We drove for miles and miles a saw nothing but brown. The land is like western US with grain fields or grass for as far as the eye can see. The land is brown, the trees are brown, even the evergreens are brown, the sky is brown. Everything is brown. The last part of the trip we took the highly touted “panoramic” route through the hills. There were twisty roads, but again as far as you could see were tree plantations with trees all in a row with large areas all the same height depending on age. Then there were the huge areas where they had clear cut the trees. Nothing to write home about.
With ramshackle towns and less than attractive landscape and areas of great poverty with large areas of people living in cardboard houses, I am not impressed. In Johannesburg everything had a tall wall weth barbed wire around it. I expressed these thoughts to a friend and he said “Ken, remember you are in Africa”.  I had forgotten that and was expecting more I guess because the welcome sign said South Africa and there are a lot of well-to-do white people. I had forgotten how they got there.



"panoramic" route

We arrived mid-afternoon at the Sabie River Lodge and checked into tent #2. It is on the edge of the Sabie River and we were immediately treated to an elephant parade and at dusk, hippos grunting and frolicking in front of the camp.

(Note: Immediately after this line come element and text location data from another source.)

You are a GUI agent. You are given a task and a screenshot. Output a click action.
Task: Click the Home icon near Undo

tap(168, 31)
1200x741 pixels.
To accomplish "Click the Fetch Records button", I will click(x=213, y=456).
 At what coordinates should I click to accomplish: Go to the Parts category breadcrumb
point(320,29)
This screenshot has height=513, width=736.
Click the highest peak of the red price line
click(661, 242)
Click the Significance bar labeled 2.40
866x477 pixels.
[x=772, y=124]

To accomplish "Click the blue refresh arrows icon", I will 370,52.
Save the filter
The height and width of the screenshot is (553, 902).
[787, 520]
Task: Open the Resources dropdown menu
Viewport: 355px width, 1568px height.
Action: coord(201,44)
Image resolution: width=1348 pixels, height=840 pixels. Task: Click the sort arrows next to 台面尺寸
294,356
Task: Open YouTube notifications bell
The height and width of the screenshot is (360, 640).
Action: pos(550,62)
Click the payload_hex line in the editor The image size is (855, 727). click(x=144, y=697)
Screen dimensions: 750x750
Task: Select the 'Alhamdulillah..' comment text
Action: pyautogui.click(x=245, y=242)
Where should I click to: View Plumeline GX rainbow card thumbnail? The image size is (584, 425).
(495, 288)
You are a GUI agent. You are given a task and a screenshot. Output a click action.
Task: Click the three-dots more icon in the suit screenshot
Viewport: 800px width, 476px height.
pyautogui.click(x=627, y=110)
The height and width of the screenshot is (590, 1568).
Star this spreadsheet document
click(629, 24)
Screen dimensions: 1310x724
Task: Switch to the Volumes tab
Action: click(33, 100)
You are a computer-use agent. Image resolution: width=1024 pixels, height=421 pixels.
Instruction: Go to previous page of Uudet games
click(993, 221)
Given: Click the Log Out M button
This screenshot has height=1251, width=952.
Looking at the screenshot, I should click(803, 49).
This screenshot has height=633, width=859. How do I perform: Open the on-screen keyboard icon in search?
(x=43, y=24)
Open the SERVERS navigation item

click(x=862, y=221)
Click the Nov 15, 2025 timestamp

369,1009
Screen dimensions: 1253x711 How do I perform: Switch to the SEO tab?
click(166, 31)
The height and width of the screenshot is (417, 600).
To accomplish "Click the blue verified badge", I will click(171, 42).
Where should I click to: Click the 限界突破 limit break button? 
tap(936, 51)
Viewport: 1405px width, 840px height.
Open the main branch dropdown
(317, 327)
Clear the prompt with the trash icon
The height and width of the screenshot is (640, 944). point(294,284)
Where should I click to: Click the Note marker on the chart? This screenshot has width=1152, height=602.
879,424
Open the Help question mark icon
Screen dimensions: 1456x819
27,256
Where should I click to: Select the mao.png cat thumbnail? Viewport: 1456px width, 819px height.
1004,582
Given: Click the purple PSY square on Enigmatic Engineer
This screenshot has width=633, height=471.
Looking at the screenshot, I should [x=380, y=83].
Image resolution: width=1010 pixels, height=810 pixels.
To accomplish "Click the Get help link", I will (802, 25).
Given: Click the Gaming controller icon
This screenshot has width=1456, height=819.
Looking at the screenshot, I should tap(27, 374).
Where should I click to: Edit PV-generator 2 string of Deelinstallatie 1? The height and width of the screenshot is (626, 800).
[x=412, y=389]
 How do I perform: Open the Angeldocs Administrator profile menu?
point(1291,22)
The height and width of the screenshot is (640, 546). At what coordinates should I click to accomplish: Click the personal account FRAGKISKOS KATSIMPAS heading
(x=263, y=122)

 from the river looking at our tent

 they used to pay me $100's to stay in a tent, now I pay them. funny how life goes in a full circle

 the princess watching elephants on the river

 elephants in our front yard

hippos

Day 4 we were up and off to see the “Big 5”. There are more interesting animals to me than the “Big 5”, the most dangerous to hunt, but that is what everyone needs to check off this list. Patrick was our guide and a good one. It was very chilly in the morning but was hot by the time we returned at 12:30. We saw them all: elephants, rhinos, lions, leopards, hippos, wart hogs, giraffes, zebra, etc. etc.
Where there was one of the big 5, there was a big crowd. As you are not allowed out of your car everyone would jockey for position to see them. Surprisingly everyone was courteous and worked around so that the most number of people could see. Our big find where there was no one was a lion with a fresh kill and his family. He was hard to see as his dead prey was down in a gully. The lioness and cubs were easy to see and the only time we would see the lion was when the lioness would try to make her way down to the kill and the lion would charge out and run her off.




Then we went shopping.  First to buy gin at a little dusty, barred liquor store.  They had a hard time understanding me but in the end we got it done.  The owner came up before we left and said we needed a glass to drink out of and gave us Smirnoff glass.





we stopped by the police. they wanted to know what old white fat guy was doing with such a young girl and did my wife know.

Then off to the mall. That was a bust. It is pay day and the mall looked like it was Christmas. Wall to wall people. We decided to shop another day and headed back to watch the elephants in the river.